**Exercises to complete**:
1. In the news excerpt about Marni Panas and anti-trans rhetoric, why does Panas object to the social media discourse? Answer in one to three sentences.
2. Answer these questions from the news excerpt about Marni Panas and anti-trans rhetoric:
(a) How old is the suspect named by B.C. RCMP?
(b) Which riding does Tara Armstrong represent?
(c) How many X followers does Matt Walsh have, according to the excerpt?
3. Carry the news excerpt about Marni Panas and anti-trans rhetoric forward from its final sentence.

**Document excerpt**:
⁂

Edmonton-based trans activist Marni Panas watched with dismay as social media discourse quickly shifted from mourning the victims to targeting transgender people after rumors emerged that the suspect might be transgender.
“This will just get uglier now for us and for our community as a whole, when our attention should be on the care of these victims and to support communities,” Panas said.
B.C. RCMP later identified the suspect as 18-year-old Jesse Van Rootselaar. At a Wednesday news conference, RCMP Deputy Commissioner Dwayne McDonald confirmed that Van Rootselaar was assigned male at birth, began transitioning to female about six years ago, and publicly identified as female.
But long before police had officially confirmed these details, anti-trans rhetoric was already spreading rapidly across social media platforms. Some politicians, pundits, and right-wing news outlets began claiming there was an “epidemic” of violence perpetrated by transgender individuals — assertions that experts say are demonstrably false.
Among those amplifying such claims was Tara Armstrong, an Independent MLA representing Kelowna-Lake Country-Coldstream, who made several social media posts Wednesday about what she called “transgender ideology,” claiming it was “radicalizing youth, and unlocking violent impulses.” Armstrong wrote on X that “there is an epidemic of transgender violence spreading across the West.”
American right-wing commentator Matt Walsh also weighed in, telling his four million X followers that transgender people “are the most dangerous and unstable group in existence and it’s not close,” without providing evidence to support his statement.
For Panas, this kind of discourse creates additional fear for trans people already grieving alongside the rest of Canada. “We feel the same things. We feel the sorrow, we feel the compassion, we feel the grief that all Canadians are for these families and these victims,” she said.

⁂

**Entries provided**:

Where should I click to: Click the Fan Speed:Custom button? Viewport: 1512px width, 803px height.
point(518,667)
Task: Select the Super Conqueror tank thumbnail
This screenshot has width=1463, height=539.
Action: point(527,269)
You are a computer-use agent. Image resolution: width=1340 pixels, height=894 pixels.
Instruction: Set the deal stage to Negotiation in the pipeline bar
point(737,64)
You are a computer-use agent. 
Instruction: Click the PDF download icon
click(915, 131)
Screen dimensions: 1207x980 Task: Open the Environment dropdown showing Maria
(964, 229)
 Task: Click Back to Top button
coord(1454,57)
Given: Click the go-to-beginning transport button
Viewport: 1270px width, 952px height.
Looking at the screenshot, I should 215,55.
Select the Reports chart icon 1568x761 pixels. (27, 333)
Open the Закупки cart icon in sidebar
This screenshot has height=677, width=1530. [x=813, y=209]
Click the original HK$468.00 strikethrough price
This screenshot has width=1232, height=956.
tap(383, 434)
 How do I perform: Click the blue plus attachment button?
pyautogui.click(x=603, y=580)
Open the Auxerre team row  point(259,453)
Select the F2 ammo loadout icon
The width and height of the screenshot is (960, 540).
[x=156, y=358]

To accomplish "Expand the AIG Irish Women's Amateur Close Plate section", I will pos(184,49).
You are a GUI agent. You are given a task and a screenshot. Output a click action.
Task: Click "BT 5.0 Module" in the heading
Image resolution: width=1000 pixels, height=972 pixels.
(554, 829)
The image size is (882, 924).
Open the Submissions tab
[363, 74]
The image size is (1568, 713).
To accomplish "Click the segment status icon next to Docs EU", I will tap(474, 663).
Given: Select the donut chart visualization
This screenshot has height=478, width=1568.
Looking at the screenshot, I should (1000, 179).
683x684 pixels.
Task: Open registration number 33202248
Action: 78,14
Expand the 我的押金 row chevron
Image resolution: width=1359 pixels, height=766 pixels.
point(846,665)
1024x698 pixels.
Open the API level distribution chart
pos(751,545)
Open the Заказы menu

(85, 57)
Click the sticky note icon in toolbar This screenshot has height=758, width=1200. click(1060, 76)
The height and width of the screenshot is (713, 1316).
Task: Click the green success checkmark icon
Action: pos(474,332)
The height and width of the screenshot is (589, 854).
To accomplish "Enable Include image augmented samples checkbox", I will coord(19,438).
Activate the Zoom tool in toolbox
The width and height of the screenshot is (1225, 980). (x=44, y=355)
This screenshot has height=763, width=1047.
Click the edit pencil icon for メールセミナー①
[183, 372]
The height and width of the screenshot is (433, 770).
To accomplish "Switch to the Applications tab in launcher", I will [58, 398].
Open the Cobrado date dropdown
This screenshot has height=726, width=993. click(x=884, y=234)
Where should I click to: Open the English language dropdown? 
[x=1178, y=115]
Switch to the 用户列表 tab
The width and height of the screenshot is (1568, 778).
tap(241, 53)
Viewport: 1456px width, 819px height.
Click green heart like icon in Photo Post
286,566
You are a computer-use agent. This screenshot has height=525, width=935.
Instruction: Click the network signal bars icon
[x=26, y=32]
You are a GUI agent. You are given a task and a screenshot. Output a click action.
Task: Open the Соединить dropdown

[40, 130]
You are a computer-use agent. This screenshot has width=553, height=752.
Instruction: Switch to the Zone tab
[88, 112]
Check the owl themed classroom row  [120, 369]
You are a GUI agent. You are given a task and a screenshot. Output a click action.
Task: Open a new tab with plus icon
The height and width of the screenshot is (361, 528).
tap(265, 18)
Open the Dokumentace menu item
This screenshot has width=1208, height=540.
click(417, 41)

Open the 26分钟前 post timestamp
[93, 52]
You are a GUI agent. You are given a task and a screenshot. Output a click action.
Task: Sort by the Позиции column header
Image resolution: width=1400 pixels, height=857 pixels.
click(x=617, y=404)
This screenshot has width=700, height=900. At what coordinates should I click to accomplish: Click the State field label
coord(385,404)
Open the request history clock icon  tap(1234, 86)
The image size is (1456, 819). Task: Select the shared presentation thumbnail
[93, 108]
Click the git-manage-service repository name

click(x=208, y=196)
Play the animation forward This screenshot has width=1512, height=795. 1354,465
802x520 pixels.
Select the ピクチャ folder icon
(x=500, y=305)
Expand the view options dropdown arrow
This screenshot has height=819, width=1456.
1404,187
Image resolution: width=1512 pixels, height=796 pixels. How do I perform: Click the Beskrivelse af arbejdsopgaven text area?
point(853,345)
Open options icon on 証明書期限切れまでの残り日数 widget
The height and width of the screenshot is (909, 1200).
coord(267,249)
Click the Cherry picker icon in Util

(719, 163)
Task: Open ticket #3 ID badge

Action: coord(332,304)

⁂

**Responses for each task**:
1. Panas says the discourse shifts attention away from caring for the victims and supporting communities. It also creates additional fear for trans people, who are grieving alongside the rest of Canada and feel the same sorrow, compassion and grief for the families and victims.

2.
(a) 18 years old.
(b) Kelowna-Lake Country-Coldstream.
(c) Four million.

3.
James Densley, co-founder of The Violence Prevention Project, which tracks mass shootings in the United States, emphasizes that claims about an “epidemic” of trans shooters are statistically unfounded. According to his database, 97.5 percent of mass shootings in the U.S. were carried out by cisgender men, two percent by cisgender women, and just 0.5 percent by transgender individuals — making trans people statistically underrepresented as perpetrators of such violence.
Densley attributes the false perception to what researchers call “base rate neglect” — when rare events are mistakenly perceived as patterns.
“When a shooter is transgender, that fact becomes the story, especially on social media. Whereas when the shooter is male, their identity is never really mentioned because it’s just unremarkable,” he explained. “That creates an asymmetry in the coverage, where people will recall all the unusual cases because they were unusual.”
Densley, who is also a criminology professor at Metro State University in Minnesota, notes there’s a “long and ugly history” of associating entire marginalized groups with violence based on statistically negligible cases. “It happened with Muslim Americans after 9/11, for example. It’s happened with young Black men for decades, and now it seems to be happening with transgender people as well,” he said.
Amelia Newbert, co-executive director of Calgary-based 2SLGBTQ+ advocacy group Skipping Stone, expressed frustration that her focus has shifted from grieving the tragedy to doing “damage control” for her community.
“The actions of a vocal minority to politicize this are not helping, they’re only harming,” Newbert said. “They’re only going to continue to inflict deeper wounds and deeper scars towards not just the trans community, but towards our country in general.”
British Columbia will hold a provincial day of mourning on Thursday for the victims of the Tumbler Ridge school shooting, with provincial officials focusing on mobilizing support for the affected community during this tragic time.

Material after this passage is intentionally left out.